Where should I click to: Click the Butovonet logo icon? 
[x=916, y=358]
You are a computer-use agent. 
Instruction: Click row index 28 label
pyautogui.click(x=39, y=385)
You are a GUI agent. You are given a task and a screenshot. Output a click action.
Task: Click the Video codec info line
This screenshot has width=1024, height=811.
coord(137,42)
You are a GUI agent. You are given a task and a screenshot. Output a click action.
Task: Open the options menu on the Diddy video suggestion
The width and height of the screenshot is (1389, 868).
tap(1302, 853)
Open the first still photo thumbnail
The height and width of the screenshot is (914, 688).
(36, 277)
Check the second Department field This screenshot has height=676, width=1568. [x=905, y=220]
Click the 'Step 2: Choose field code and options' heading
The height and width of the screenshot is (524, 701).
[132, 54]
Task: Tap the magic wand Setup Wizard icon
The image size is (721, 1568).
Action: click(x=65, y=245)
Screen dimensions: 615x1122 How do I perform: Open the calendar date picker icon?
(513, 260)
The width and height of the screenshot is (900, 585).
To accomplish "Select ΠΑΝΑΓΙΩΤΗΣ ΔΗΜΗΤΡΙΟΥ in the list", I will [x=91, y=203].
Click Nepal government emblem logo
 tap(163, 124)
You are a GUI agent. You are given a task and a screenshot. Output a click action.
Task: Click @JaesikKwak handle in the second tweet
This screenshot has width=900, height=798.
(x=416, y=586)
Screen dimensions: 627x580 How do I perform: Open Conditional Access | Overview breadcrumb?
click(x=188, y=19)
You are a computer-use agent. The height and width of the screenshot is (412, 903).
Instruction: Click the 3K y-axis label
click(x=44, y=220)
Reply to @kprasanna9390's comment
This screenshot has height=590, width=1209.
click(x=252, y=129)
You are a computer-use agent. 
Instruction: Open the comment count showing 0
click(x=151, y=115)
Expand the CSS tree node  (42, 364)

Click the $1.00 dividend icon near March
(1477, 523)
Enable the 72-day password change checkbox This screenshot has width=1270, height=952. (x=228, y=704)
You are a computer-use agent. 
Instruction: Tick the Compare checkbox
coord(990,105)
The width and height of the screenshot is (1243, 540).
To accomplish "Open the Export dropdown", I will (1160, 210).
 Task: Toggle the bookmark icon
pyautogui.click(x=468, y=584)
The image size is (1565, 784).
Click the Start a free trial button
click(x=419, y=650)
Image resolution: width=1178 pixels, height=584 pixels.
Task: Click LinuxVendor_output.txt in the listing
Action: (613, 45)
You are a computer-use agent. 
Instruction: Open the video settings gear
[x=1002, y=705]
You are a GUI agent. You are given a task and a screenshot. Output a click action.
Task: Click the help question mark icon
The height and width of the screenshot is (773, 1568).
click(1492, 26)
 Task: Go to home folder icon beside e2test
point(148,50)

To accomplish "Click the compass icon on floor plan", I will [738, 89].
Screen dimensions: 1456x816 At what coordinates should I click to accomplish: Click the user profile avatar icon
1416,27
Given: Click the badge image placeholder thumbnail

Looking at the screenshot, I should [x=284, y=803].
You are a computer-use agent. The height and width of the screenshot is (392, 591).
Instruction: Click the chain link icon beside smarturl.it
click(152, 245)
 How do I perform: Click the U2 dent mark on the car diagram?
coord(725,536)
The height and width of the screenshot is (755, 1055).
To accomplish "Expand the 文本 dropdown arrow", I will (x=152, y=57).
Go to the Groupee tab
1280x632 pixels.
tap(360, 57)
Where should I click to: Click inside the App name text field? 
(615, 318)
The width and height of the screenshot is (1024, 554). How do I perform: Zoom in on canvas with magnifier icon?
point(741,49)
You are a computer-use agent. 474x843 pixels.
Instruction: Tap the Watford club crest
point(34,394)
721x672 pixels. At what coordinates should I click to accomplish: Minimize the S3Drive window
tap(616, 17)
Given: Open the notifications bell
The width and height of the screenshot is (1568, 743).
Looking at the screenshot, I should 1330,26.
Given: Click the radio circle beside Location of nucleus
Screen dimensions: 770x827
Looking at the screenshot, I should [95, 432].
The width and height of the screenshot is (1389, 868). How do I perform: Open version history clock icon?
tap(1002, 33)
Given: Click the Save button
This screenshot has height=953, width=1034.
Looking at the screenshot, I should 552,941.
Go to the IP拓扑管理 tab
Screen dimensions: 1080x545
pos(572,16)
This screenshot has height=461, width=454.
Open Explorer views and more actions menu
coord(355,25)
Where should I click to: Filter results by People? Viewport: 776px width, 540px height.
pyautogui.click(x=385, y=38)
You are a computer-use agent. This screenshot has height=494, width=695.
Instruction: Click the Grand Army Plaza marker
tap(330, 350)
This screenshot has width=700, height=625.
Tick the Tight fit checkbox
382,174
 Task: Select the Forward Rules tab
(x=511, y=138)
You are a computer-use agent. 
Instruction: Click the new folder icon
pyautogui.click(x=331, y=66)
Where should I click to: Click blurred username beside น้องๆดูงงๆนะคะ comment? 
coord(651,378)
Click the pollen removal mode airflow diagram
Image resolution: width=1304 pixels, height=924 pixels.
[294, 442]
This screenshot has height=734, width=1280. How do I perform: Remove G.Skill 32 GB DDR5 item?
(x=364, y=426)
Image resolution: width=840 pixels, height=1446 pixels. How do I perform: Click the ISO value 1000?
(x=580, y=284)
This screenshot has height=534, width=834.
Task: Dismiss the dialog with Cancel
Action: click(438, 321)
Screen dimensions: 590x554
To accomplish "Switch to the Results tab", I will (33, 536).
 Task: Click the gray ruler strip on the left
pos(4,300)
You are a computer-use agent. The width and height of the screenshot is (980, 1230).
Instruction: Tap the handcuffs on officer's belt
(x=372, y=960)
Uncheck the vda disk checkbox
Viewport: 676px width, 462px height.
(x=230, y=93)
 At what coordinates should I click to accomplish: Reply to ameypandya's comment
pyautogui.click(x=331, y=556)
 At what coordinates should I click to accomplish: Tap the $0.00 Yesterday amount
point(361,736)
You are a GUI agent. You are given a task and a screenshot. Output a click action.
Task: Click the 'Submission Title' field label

What you should do: Please give back the records exactly as written, beginning at the first line and including the line that holds "The width and height of the screenshot is (900, 585)." as the last.

Exercise output:
Where should I click to: Click the Butovonet logo icon? 
[x=916, y=358]
You are a computer-use agent. 
Instruction: Click row index 28 label
pyautogui.click(x=39, y=385)
You are a GUI agent. You are given a task and a screenshot. Output a click action.
Task: Click the Video codec info line
This screenshot has width=1024, height=811.
coord(137,42)
You are a GUI agent. You are given a task and a screenshot. Output a click action.
Task: Open the options menu on the Diddy video suggestion
The width and height of the screenshot is (1389, 868).
tap(1302, 853)
Open the first still photo thumbnail
The height and width of the screenshot is (914, 688).
(36, 277)
Check the second Department field This screenshot has height=676, width=1568. [x=905, y=220]
Click the 'Step 2: Choose field code and options' heading
The height and width of the screenshot is (524, 701).
[132, 54]
Task: Tap the magic wand Setup Wizard icon
The image size is (721, 1568).
Action: click(x=65, y=245)
Screen dimensions: 615x1122 How do I perform: Open the calendar date picker icon?
(513, 260)
The width and height of the screenshot is (900, 585).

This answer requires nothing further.